Meanwhile, you like it here. You really like it. Here is the only home you’ve ever known.
I think we can learn a lot from you: The way you proclaim to be “almost there” when you hit the Concord rotary 20 minutes away, the way you announce your arrival in the parking lot (“Elbee’s house! I’m hooooome!”), the way you point out the mundane and familiar and get excited to see them – bus stops, recycling trucks, “the coffee store,” our neighbors. You don’t mind the way we’re uprooted at dinner time because someone wants access to our place (“I love going to my restaurant! It’s so fun!”) or the way we’re forced at all times to keep our house like the Pope is coming to dinner even when it’s unclear why he’d frequent the table of a random Jewish family. You keep on singing your “clean up” song and organizing your puzzles. It’s all good.
It really is, too.
The other morning, you woke before the sun. You told me you wanted to listen to the pigeons out the window, but it was dark and it was raining so that even the rodents of the bird family had the good sense to keep to their nests. We peeked out Mama’s little bedroom window overlooking the street, stop lights in the distance – not much to see – and listened to it rain. I wanted to say it, but you said it first.
“This is so nice!”
Of course, the house had nothing to do with it. The house didn’t matter. What mattered was our little family: that time we spent just being, just being happy.

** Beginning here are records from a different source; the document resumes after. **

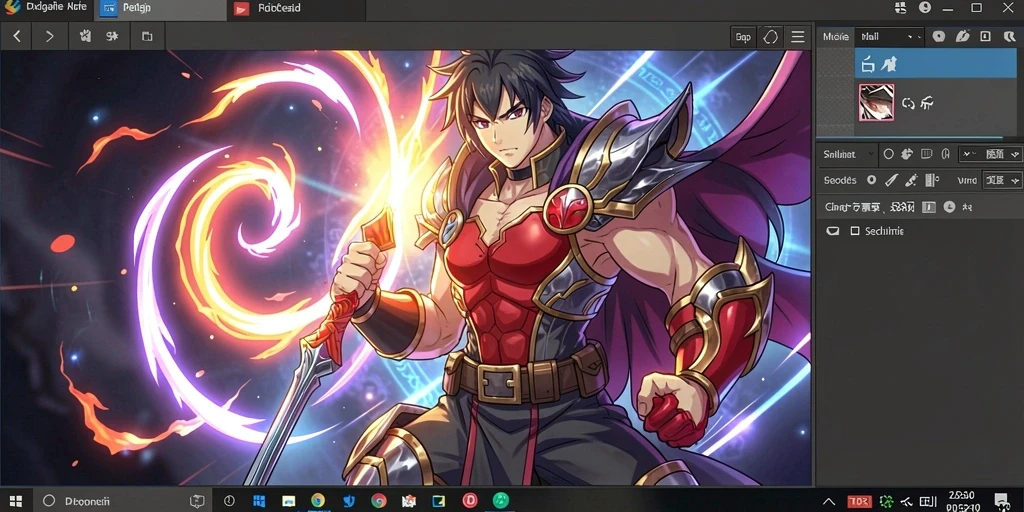The height and width of the screenshot is (512, 1024).
Task: Toggle the eye-shaped icon left of Sechimie
Action: (x=833, y=231)
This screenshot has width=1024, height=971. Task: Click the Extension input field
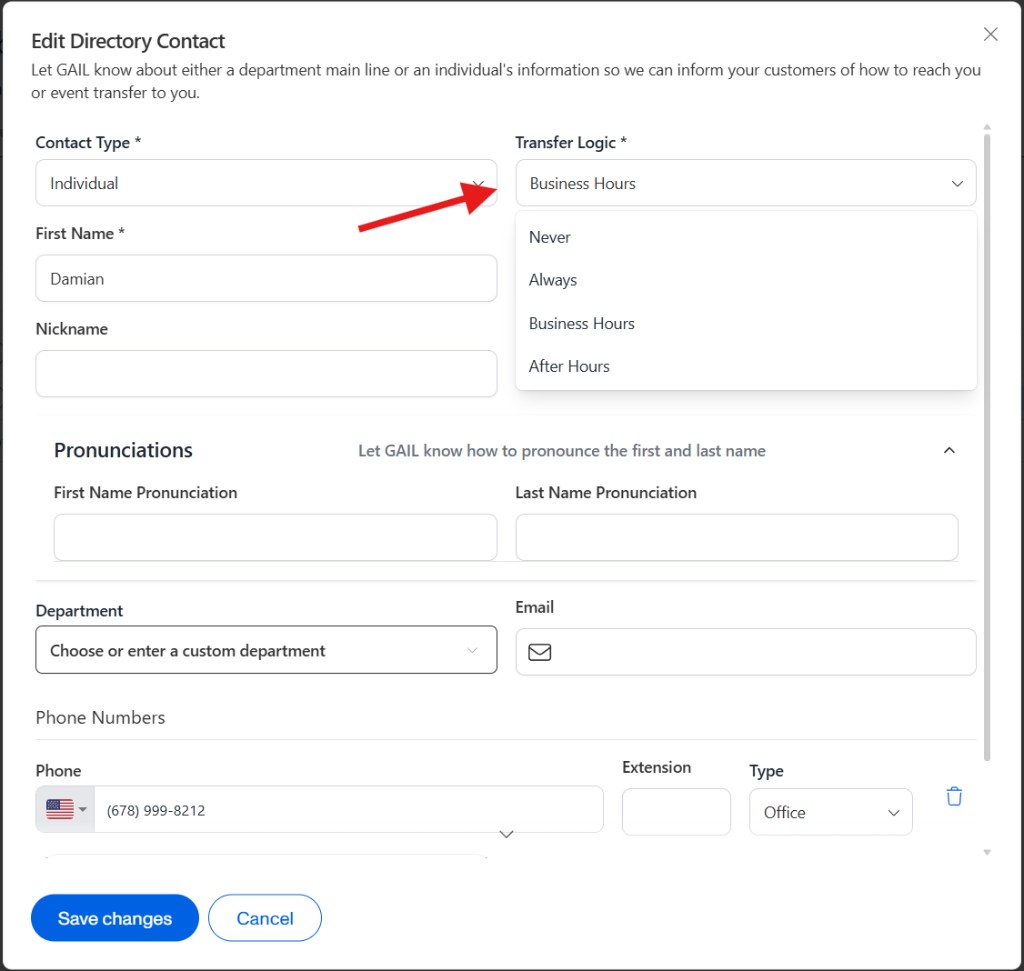(676, 812)
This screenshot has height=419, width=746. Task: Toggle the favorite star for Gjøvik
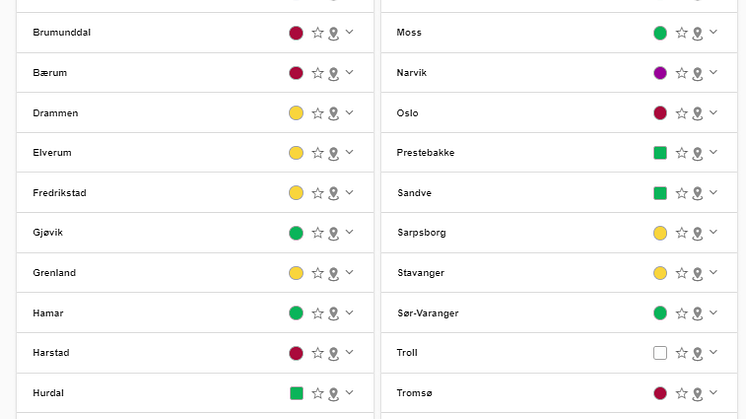point(317,233)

I remembered back to when, before there was you, Dad and I reached the place where, convinced there was going to be no you, we knew we were going to be just fine anyway. If we never met, we wouldn’t have any idea what we were missing. Now that we have, we know our world will never be the same.
So if our “farm” remains the garden window (the dwarf sunflower we grew to prove to ourselves we had green thumbs), if your back yard is the park you share with playmates you just met, if a drive to the country (or, um, Lexington) is special for the way you get to see the stars and hear the quiet, if the sound of traffic is your white noise and if navigating a too-crowded coffee shop is so second nature that, even at two, you get right in line and wait your turn because – guess what? – it’s coming eventually… it’s all good.
Let go, let G-d. And while (S)He’s getting to it, I’m glad we’ve got each other.